#### WHAT TO WORK ON
Type out the lines below word for word, leaving out the pictures.

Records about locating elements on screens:
* * * * * * *

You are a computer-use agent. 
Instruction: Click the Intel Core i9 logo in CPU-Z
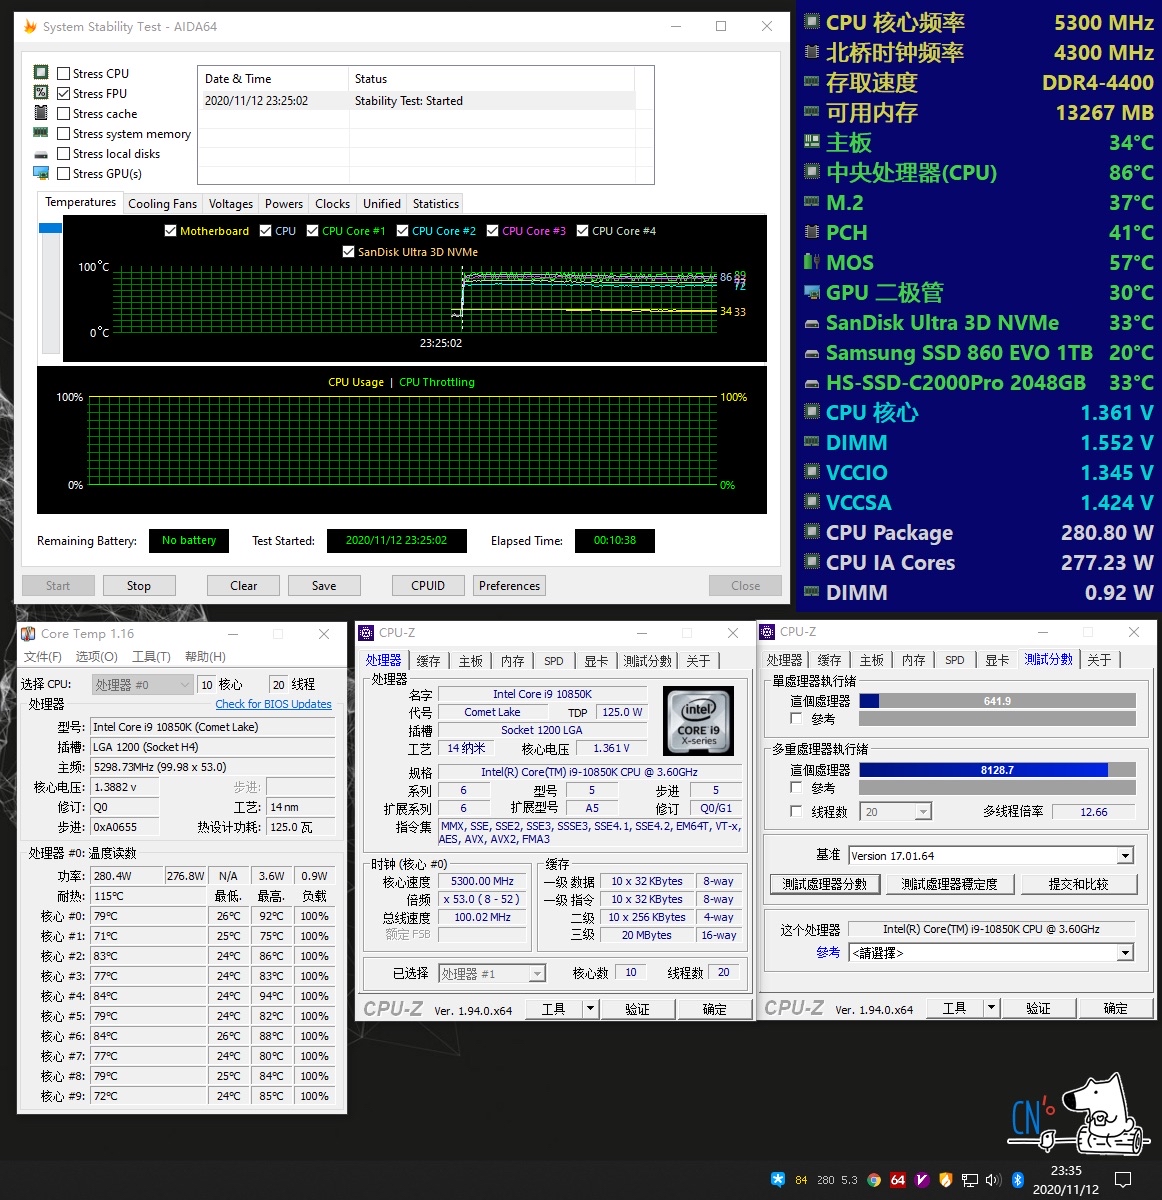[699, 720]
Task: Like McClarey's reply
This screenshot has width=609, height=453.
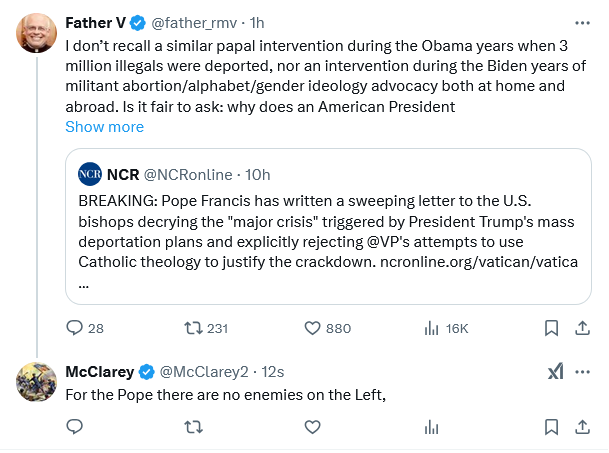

* * * * * * *

#### RESPONSE
You are a computer-use agent. 
Instruction: Click the Intel Core i9 logo in CPU-Z
[699, 720]
Task: Like McClarey's reply
This screenshot has width=609, height=453.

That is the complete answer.